Methods: We retrospectively analyzed the clinical data of 180 HIV patients, including 153 patients undergoing highly active antiretroviral therapy (HAART) and 27 HAART-naive patients. DM was defined as fasting serum glucose levels ≥126 mg/dl, and impaired fasting glucose (IFG) was defined as serum glucose levels of 101-125 mg/dl at two different time points. Lipid metabolic indexes were measured. CD4+, CD8+, and CD8+ HLA-DR+ T cells were determined by flow cytometry.
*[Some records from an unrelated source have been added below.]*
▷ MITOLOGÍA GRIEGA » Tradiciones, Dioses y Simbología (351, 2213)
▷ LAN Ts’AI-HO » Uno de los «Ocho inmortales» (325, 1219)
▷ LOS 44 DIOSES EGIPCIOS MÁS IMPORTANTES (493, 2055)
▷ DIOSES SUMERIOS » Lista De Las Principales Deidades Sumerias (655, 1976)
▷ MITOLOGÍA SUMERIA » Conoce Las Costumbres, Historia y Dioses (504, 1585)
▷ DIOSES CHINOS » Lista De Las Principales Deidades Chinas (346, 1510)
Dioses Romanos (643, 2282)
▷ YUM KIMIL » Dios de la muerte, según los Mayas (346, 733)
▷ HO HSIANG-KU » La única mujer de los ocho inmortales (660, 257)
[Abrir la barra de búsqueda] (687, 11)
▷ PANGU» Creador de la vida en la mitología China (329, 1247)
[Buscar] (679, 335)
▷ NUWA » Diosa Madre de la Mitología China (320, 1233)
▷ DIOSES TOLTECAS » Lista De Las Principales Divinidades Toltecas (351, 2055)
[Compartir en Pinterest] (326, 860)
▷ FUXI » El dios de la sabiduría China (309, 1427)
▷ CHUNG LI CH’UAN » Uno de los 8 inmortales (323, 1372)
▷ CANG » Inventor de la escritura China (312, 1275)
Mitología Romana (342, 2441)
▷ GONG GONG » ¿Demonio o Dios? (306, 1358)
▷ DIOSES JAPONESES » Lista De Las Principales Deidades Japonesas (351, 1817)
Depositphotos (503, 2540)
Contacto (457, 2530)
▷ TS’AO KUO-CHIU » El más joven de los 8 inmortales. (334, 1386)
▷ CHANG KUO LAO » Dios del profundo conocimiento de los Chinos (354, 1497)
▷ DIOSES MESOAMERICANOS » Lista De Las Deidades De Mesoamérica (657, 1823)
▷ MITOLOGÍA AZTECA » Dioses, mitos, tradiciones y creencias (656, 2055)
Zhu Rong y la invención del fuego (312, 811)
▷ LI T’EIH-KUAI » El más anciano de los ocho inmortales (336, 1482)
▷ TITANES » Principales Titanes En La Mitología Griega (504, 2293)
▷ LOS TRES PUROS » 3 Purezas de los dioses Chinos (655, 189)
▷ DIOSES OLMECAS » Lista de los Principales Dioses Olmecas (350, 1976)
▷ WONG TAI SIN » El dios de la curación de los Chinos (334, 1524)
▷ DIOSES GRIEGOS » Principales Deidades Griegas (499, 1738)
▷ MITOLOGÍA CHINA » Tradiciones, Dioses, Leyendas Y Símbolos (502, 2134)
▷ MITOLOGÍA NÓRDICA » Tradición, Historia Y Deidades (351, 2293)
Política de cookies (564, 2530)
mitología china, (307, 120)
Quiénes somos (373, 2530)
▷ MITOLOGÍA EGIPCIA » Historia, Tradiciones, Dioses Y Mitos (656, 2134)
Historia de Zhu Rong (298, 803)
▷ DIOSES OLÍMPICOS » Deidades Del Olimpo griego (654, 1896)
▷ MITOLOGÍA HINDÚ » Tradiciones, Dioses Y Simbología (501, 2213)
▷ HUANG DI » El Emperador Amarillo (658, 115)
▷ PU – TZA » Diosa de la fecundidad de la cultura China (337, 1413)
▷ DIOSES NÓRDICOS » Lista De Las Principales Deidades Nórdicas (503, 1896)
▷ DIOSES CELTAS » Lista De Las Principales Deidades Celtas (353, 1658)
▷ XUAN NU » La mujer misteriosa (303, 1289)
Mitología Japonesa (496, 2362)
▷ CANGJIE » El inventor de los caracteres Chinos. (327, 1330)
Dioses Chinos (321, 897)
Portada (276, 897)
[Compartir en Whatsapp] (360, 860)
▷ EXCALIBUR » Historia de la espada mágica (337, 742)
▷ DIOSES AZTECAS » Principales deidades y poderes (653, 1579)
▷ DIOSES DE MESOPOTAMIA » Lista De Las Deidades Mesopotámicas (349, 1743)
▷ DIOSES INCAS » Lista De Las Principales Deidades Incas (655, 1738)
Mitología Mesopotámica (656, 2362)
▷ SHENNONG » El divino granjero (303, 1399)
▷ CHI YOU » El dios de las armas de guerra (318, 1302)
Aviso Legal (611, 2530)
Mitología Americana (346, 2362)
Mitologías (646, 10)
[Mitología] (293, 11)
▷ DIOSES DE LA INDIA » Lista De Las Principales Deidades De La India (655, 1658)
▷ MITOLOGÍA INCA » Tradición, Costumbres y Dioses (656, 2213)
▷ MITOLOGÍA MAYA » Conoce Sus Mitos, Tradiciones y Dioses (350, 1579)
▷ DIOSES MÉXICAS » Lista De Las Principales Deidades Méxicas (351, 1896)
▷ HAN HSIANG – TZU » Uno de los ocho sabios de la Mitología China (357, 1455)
Results: IFM and DM percentages were higher in the HAART group than in the HAART-naive group (59.5% vs. 48.1% and 21.6% vs. 7.4%, respectively; p < 0.01). Additionally, DM percentage was high in patients receiving HAART containing protease inhibitors. Serum levels of triglycerides and very low-density lipoprotein cholesterol were higher in IFG and DM HAART patients than in euglycemic HAART patients (p < 0.05). Serum triglyceride levels were higher in HAART-naive DM patients than in other patients (p < 0.05). CD8+ and CD8+ HLA-DR+ cell counts were higher in IFG and DM HAART patients than in euglycemic HAART patients (p < 0.05). Ordinal logistic regression analysis suggested that TRIG, VLDL, CD8, and HAART were predictors of glucose metabolic disorders.

Conclusion: HIV patients with hyperglycemia have severe dyslipidemia and immune activation, and HAART is an important impact factor of glucose and lipid metabolic disorders.